[Screenshot grounding data]
========================================================================

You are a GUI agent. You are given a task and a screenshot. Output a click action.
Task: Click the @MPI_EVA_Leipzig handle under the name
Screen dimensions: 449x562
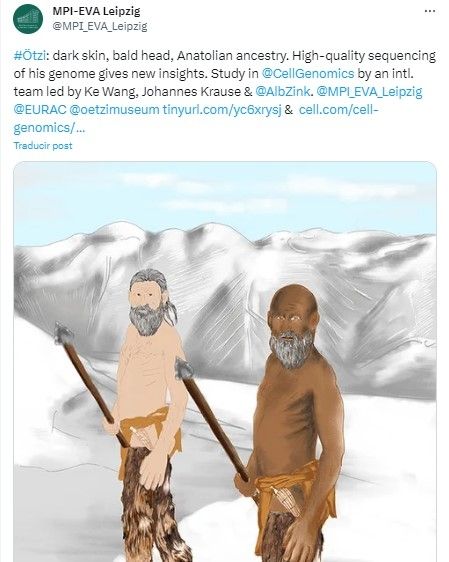point(100,27)
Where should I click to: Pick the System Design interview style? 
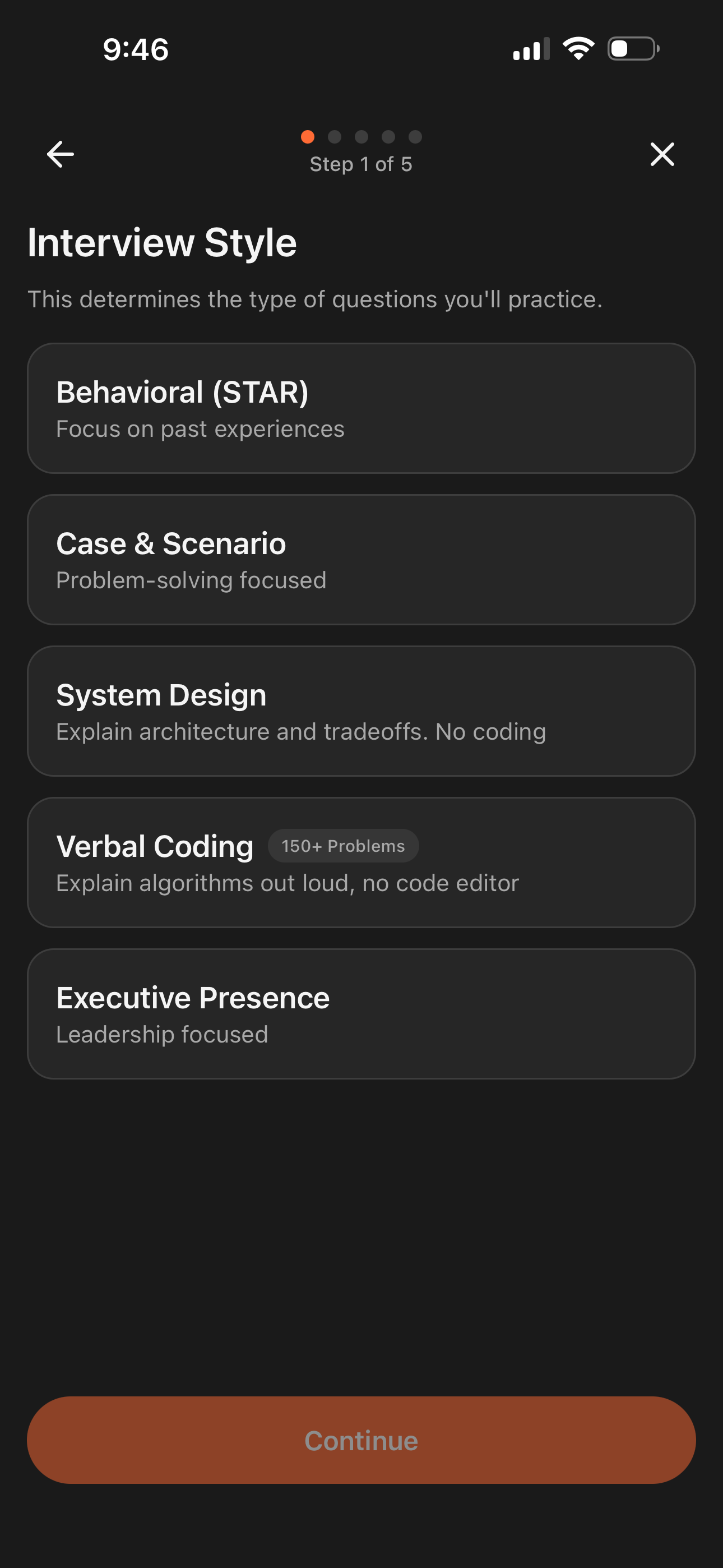click(362, 711)
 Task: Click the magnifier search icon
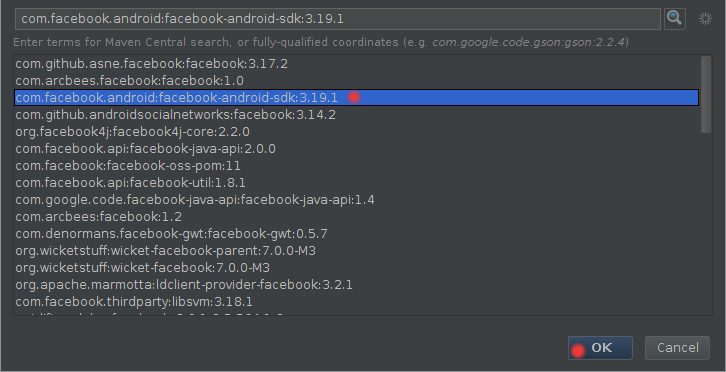(675, 19)
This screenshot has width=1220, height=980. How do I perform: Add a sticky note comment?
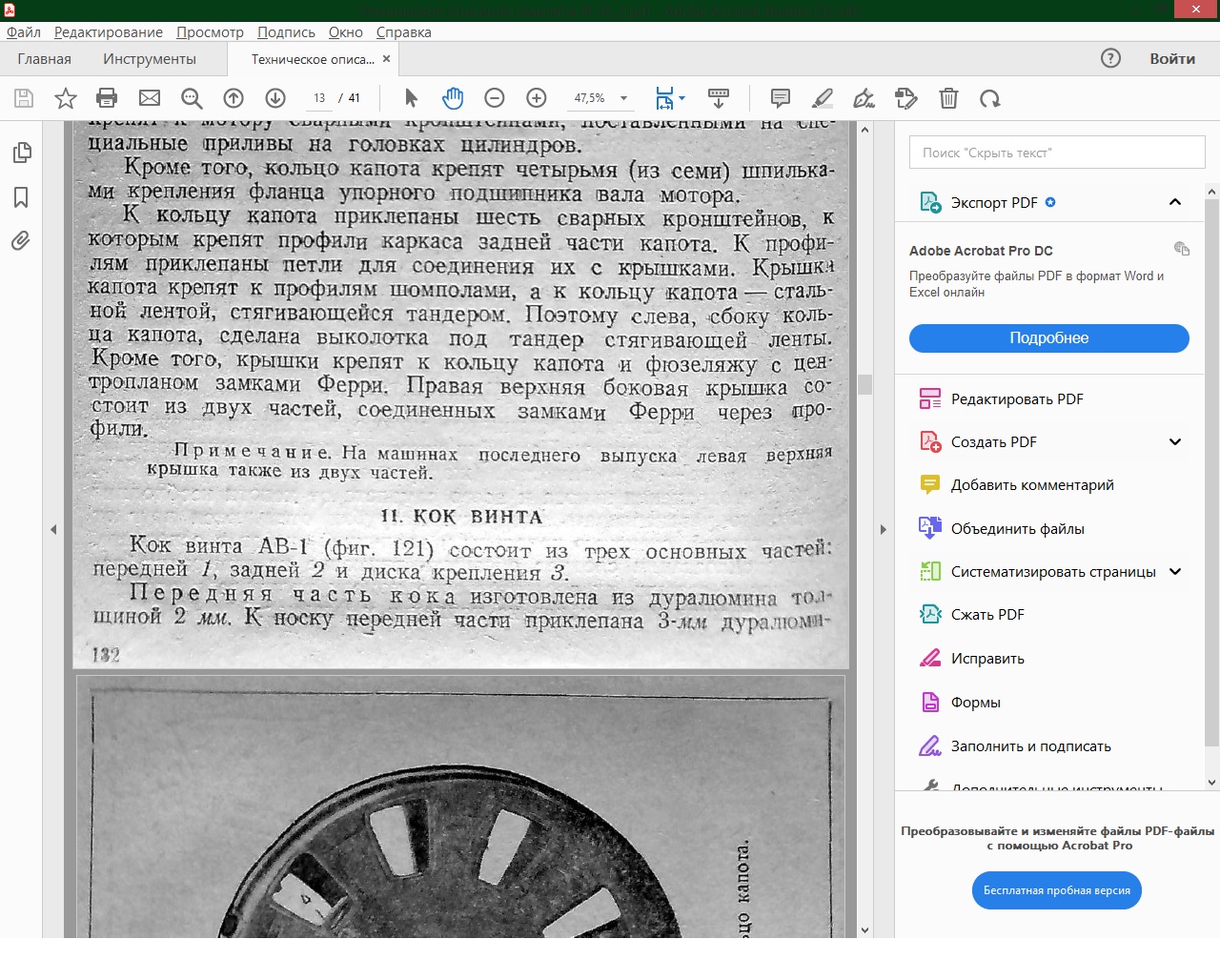tap(780, 98)
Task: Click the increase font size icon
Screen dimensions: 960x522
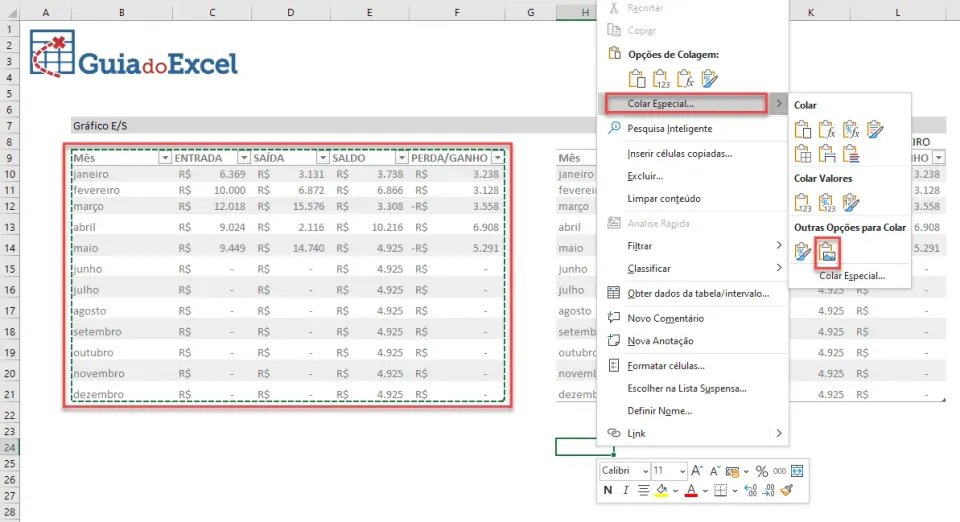Action: pos(697,471)
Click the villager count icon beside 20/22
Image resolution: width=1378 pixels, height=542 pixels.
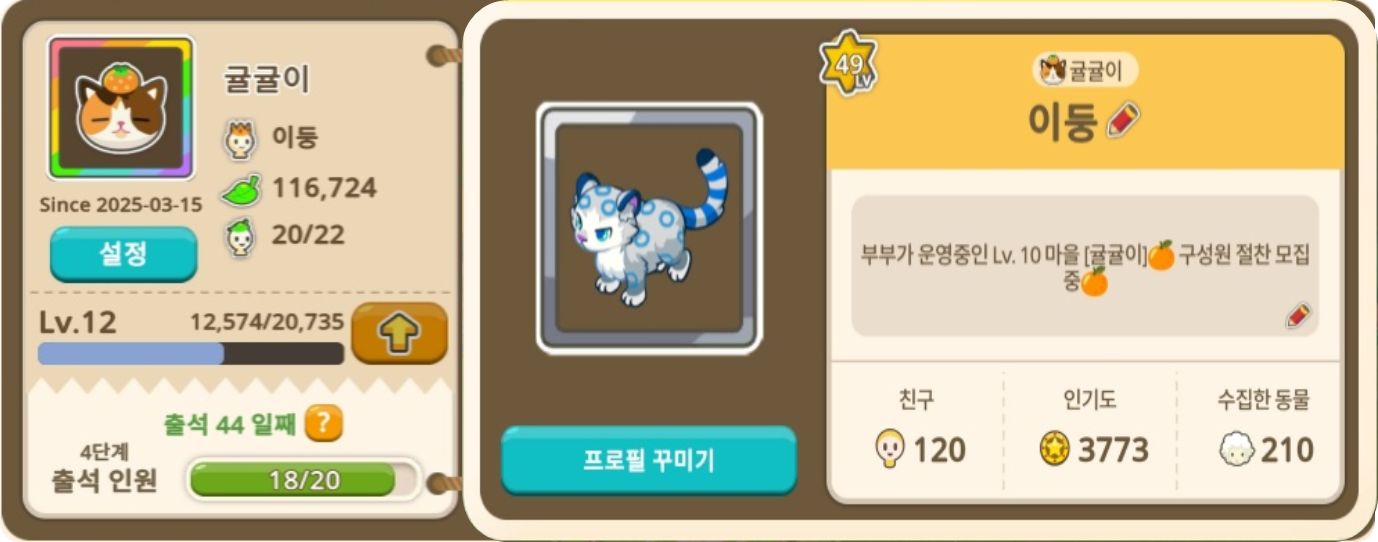240,236

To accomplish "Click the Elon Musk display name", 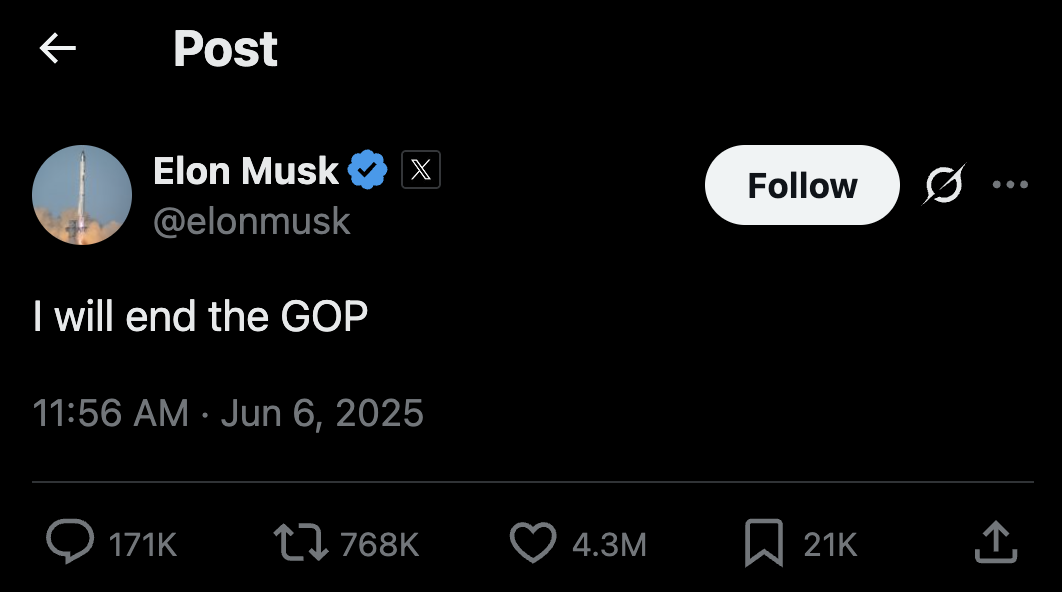I will pyautogui.click(x=245, y=170).
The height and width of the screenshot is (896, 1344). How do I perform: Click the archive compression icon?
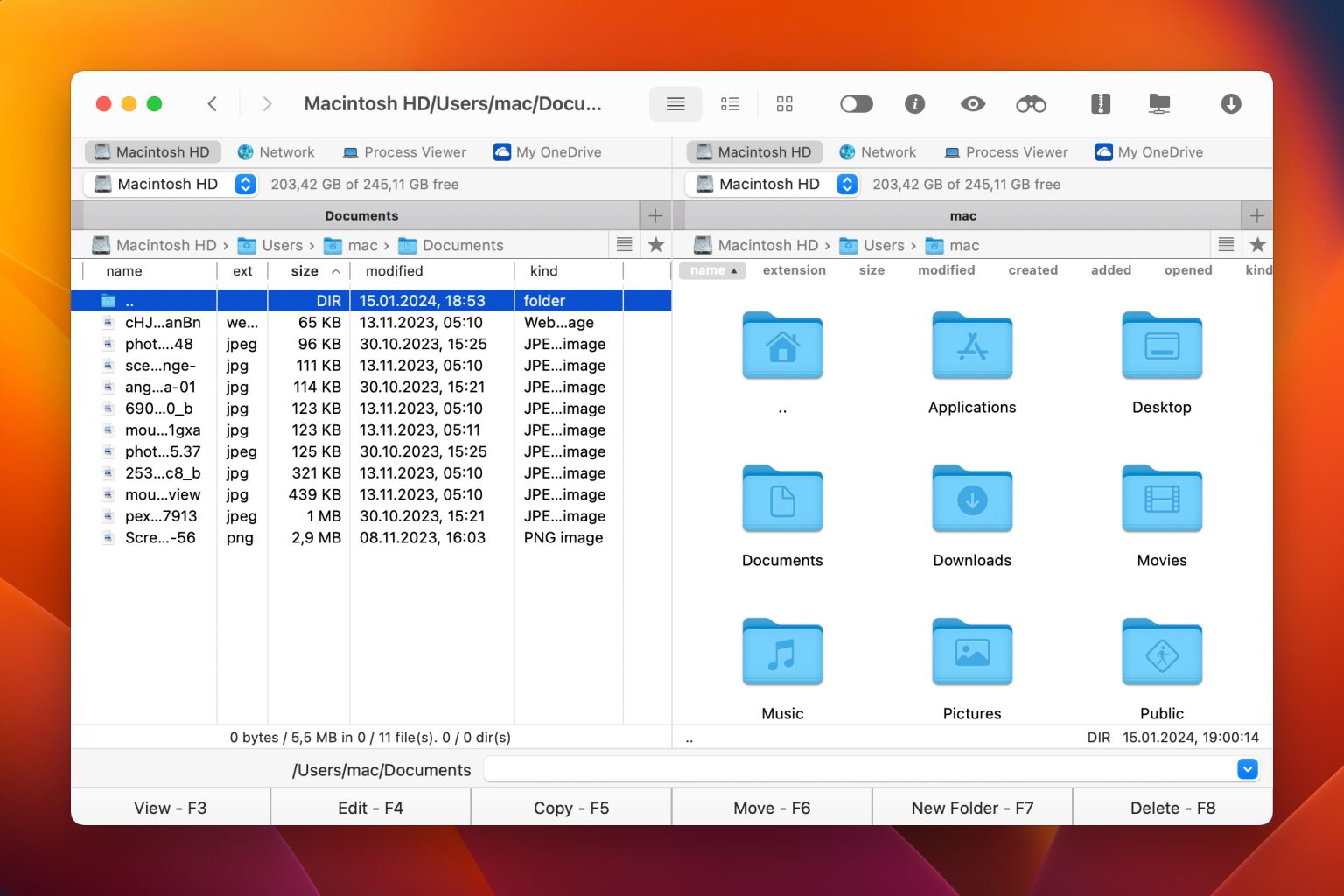click(1101, 103)
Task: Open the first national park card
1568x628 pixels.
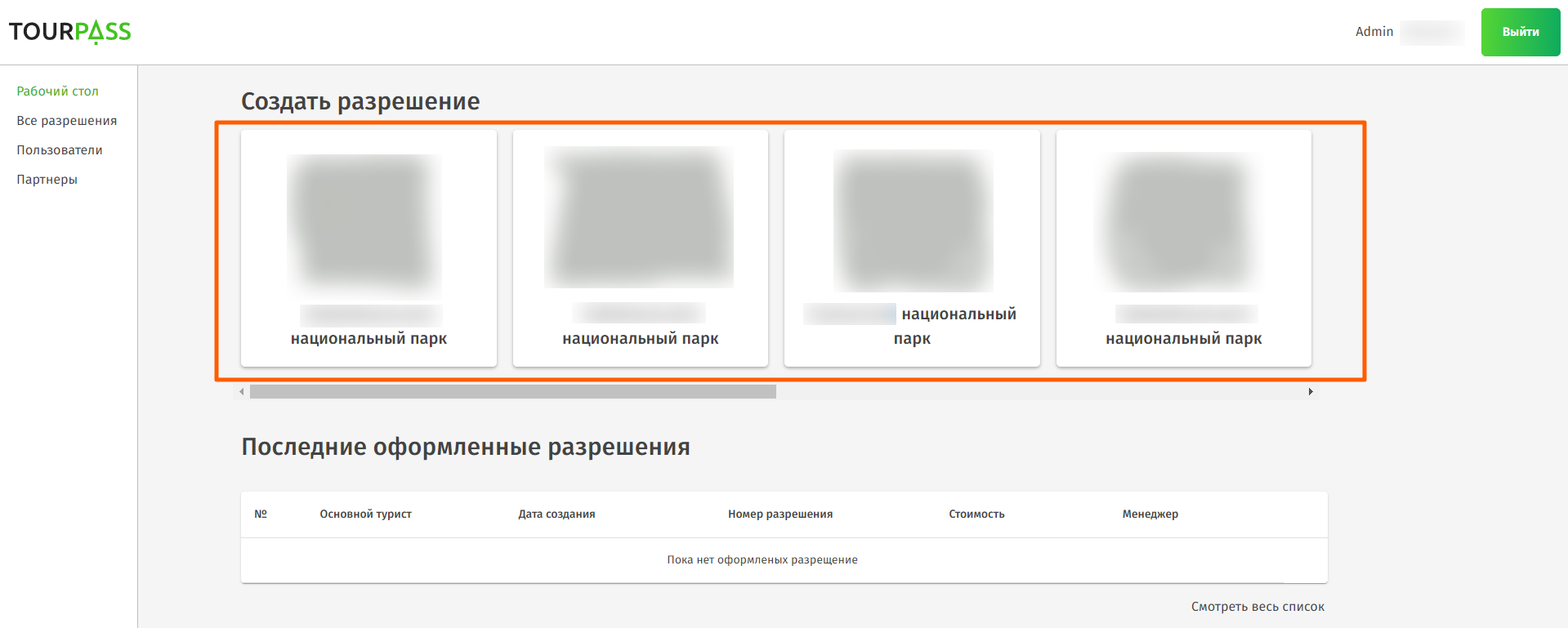Action: (x=369, y=248)
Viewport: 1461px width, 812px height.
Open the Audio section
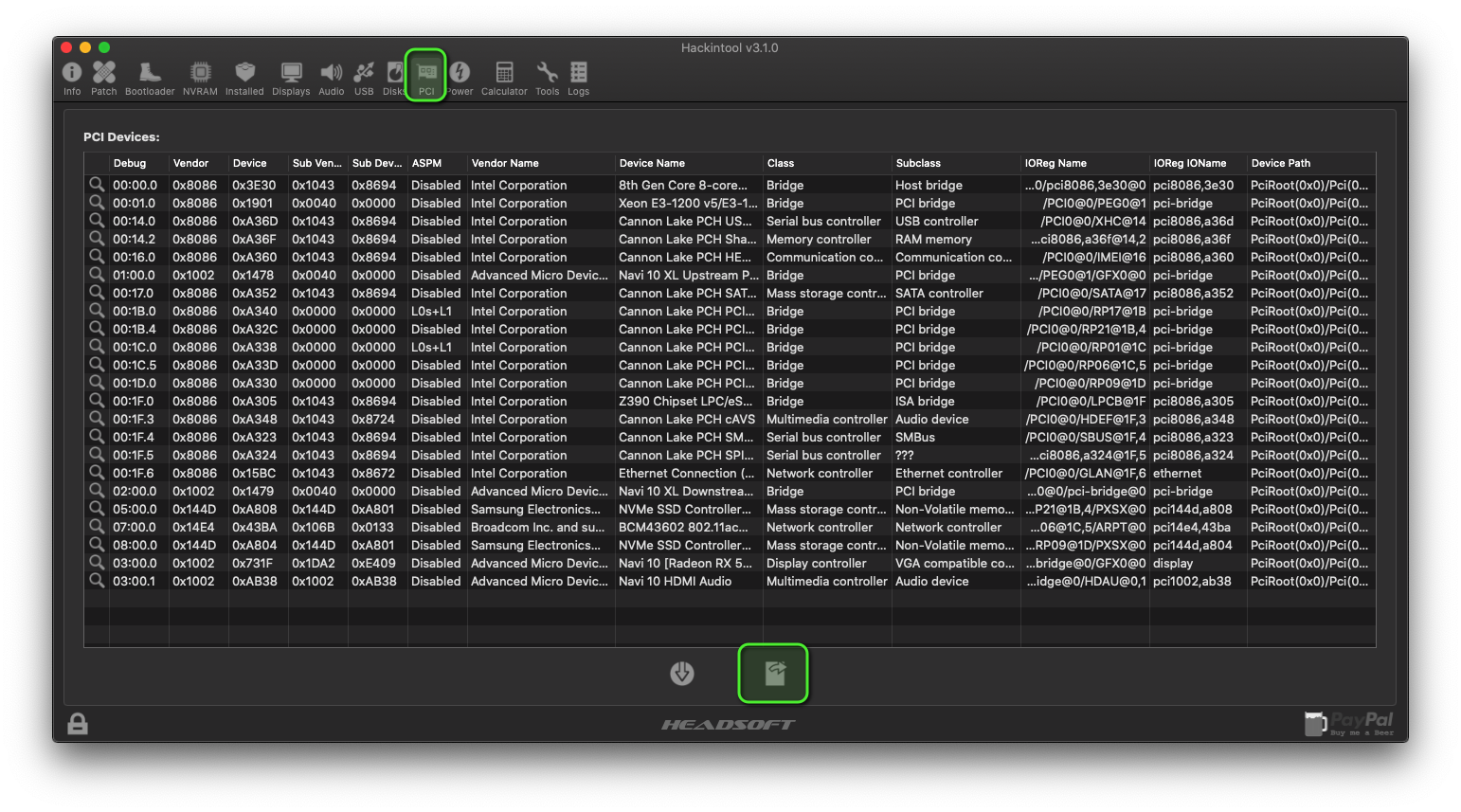tap(331, 78)
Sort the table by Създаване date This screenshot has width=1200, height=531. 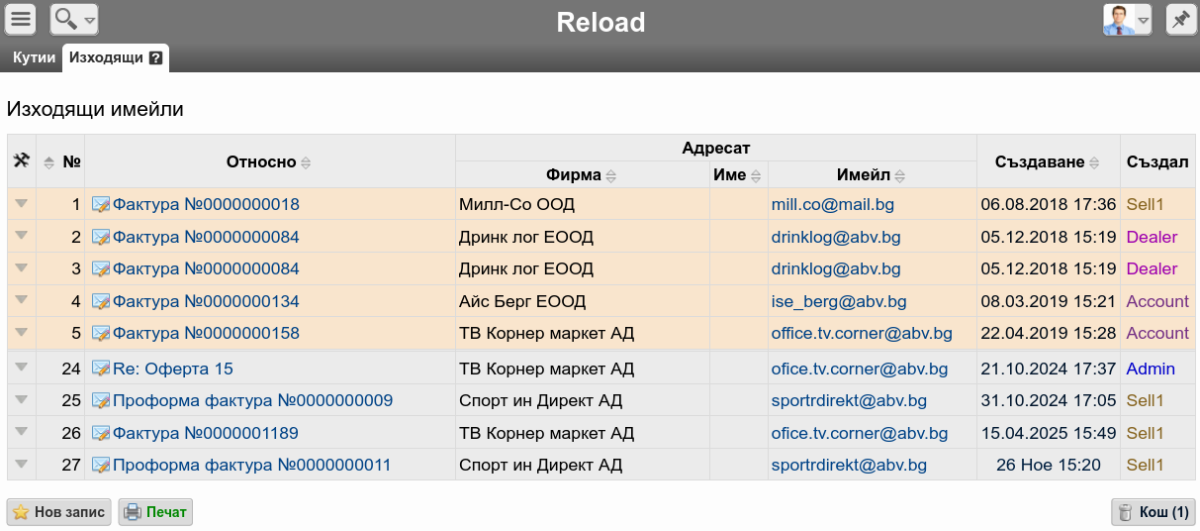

========================================================================

THE PROBLEM –
From the line with "Task: Open the first national park card" to the final line of the entries above, reproduce each line exactly and nothing else; the pictures stay out.

ANSWER FOR THE TASK –
Task: Open the first national park card
1568x628 pixels.
Action: (x=369, y=248)
Viewport: 1461px width, 812px height.
Open the Audio section
tap(331, 78)
Sort the table by Създаване date This screenshot has width=1200, height=531. 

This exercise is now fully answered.